The Backing Predictor (BPD)¶

When the Next-Line Predictor (NLP) is predicting well, the processor’s Back-end is provided an unbroken stream of instructions to execute. The NLP is able to provide fast, single-cycle predictions by being expensive (in terms of both area and power), very small (only a few dozen branches can be remembered), and very simple (the Bi-Modal Table (BIM) hysteresis bits are not able to learn very complicated or long history patterns).

To capture more branches and more complicated branching behaviors, BOOM provides support for a Backing Predictor (BPD).

The BPD ‘s goal is to provide very high accuracy in a (hopefully) dense area. The BPD only makes taken/not-taken predictions; it therefore relies on some other agent to provide information on what instructions are branches and what their targets are. The BPD can either use the BTB for this information or it can wait and decode the instructions themselves once they have been fetched from the i-cache. This saves on needing to store the PC tags and branch targets within the BPD [7].

The BPD is accessed throughout the Fetch stages and in parallel with the instruction cache access and BTB (see Fig. 8). This allows the BPD to be stored in sequential memory (i.e., SRAM instead of flip-flops). With some clever architecting, the BPD can be stored in single-ported SRAM to achieve the density desired.

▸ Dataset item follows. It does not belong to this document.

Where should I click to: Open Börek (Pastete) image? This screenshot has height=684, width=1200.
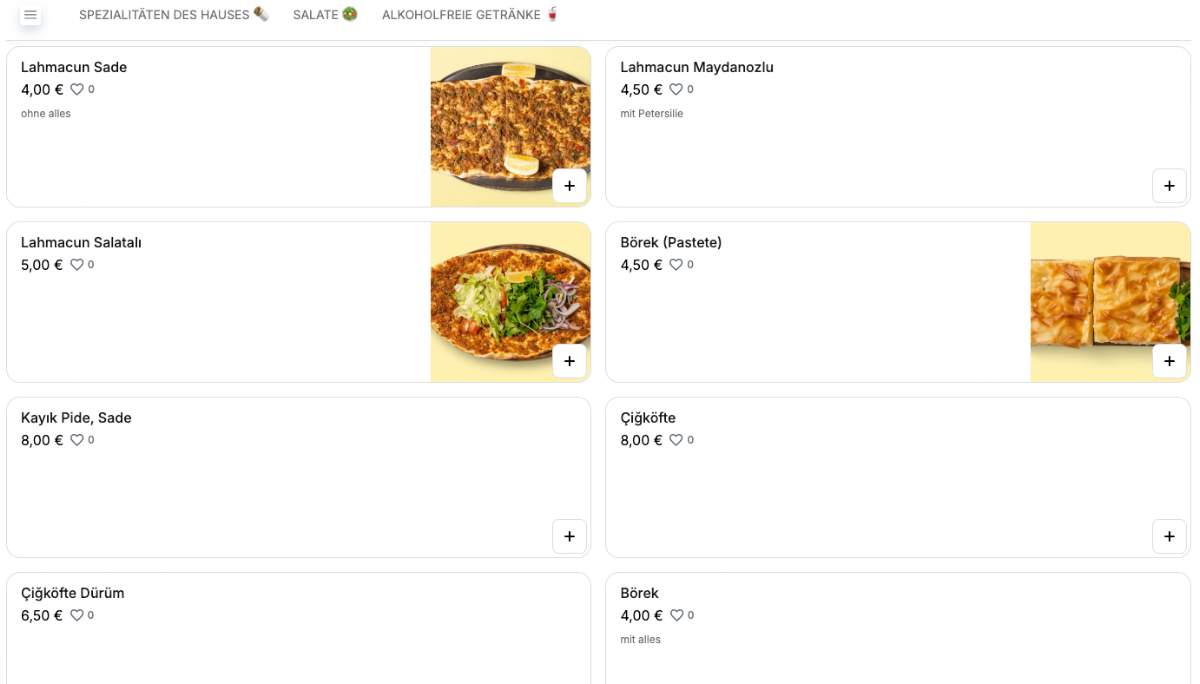(1110, 302)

Fig. 8 The BOOM Front-end. Here you can see the BTB and Branch Predictor on the lower portion of the diagram. The instructions returning from the instruction cache are quickly decoded; any branches that are predicted as taken from the BTB or Backing Predictor (BPD) will redirect the Front-end from the F4 stage. Prediction snapshots and metadata are stored in the Branch Rename Snapshots (for fixing the predictor after mispredictions) and the Fetch Target Queue (FTQ) (for updating the predictors in the Commit stage).

Making Predictions¶

When making a prediction, the BPD must provide the following:

is a prediction being made?
a bit-vector of taken/not-taken predictions

As per the first bullet-point, the BPD may decide to not make a prediction. This may be because the predictor uses tags to inform whether its prediction is valid or there may be a structural hazard that prevented a prediction from being made.

The BPD provides a bit-vector of taken/not-taken predictions, the size of the bit-vector matching the Fetch Width of the pipeline (one bit for each instruction in the Fetch Packet ). A later Fetch stage will will decode the instructions in the Fetch Packet , compute the branch targets, and decide in conjunction with the BPD ‘s prediction bit-vector if a Front-end redirect should be made.

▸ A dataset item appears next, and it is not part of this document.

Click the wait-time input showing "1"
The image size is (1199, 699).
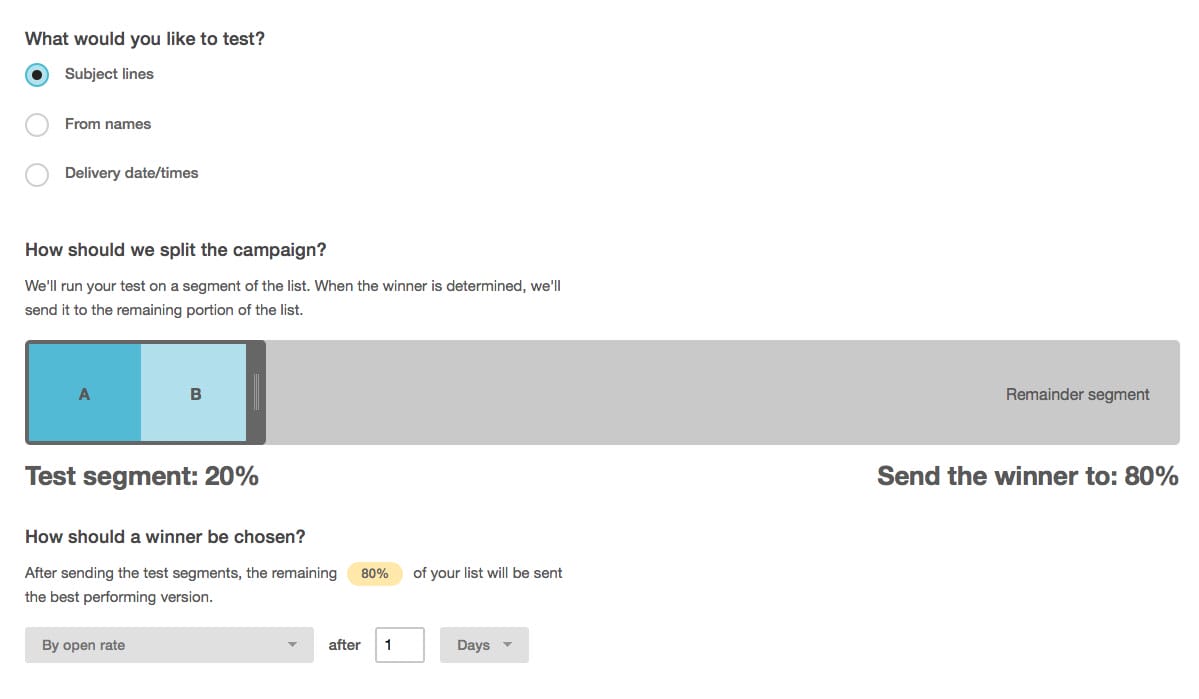pos(400,644)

Jump and Jump-Register Instructions¶

The BPD makes predictions only on the direction (taken versus not-taken) of conditional branches. Non-conditional “jumps” (JAL) and “jump-register” (JALR) instructions are handled separately from the BPD . [8]

The NLP learns any “taken” instruction’s PC and target PC - thus, the NLP is able to predict jumps and jump-register instructions.

If the NLP does not make a prediction on a JAL instruction, the pipeline will redirect the Front-end in F4 (see Fig. 5). [9]

Jump-register instructions that were not predicted by the NLP will be sent down the pipeline with no prediction made. As JALR instructions require reading the register file to deduce the jump target, there’s nothing that can be done if the NLP does not make a prediction.

Updating the Backing Predictor¶

Generally speaking, the BPD is updated during the Commit stage. This prevents the BPD from being polluted by wrong-path information. [10] However, as the BPD makes use of global history, this history must be reset whenever the Front-end is redirected. Thus, the BPD must also be (partially) updated during Execute when a misprediction occurs to reset any speculative updates that had occurred during the Fetch stages.

When making a prediction, the BPD passes to the pipeline a “response info packet”. This “info packet” is stored in the Fetch Target Queue (FTQ) until commit time. [11] Once all of the instructions corresponding to the “info packet” is committed, the “info packet” is set to the BPD (along with the eventual outcome of the branches) and the BPD is updated. The Fetch Target Queue (FTQ) for Predictions covers the FTQ , which handles the snapshot information needed for update the predictor during Commit. Rename Snapshot State covers the Branch Rename Snapshots , which handles the snapshot information needed to update the predictor during a misspeculation in the Execute stage.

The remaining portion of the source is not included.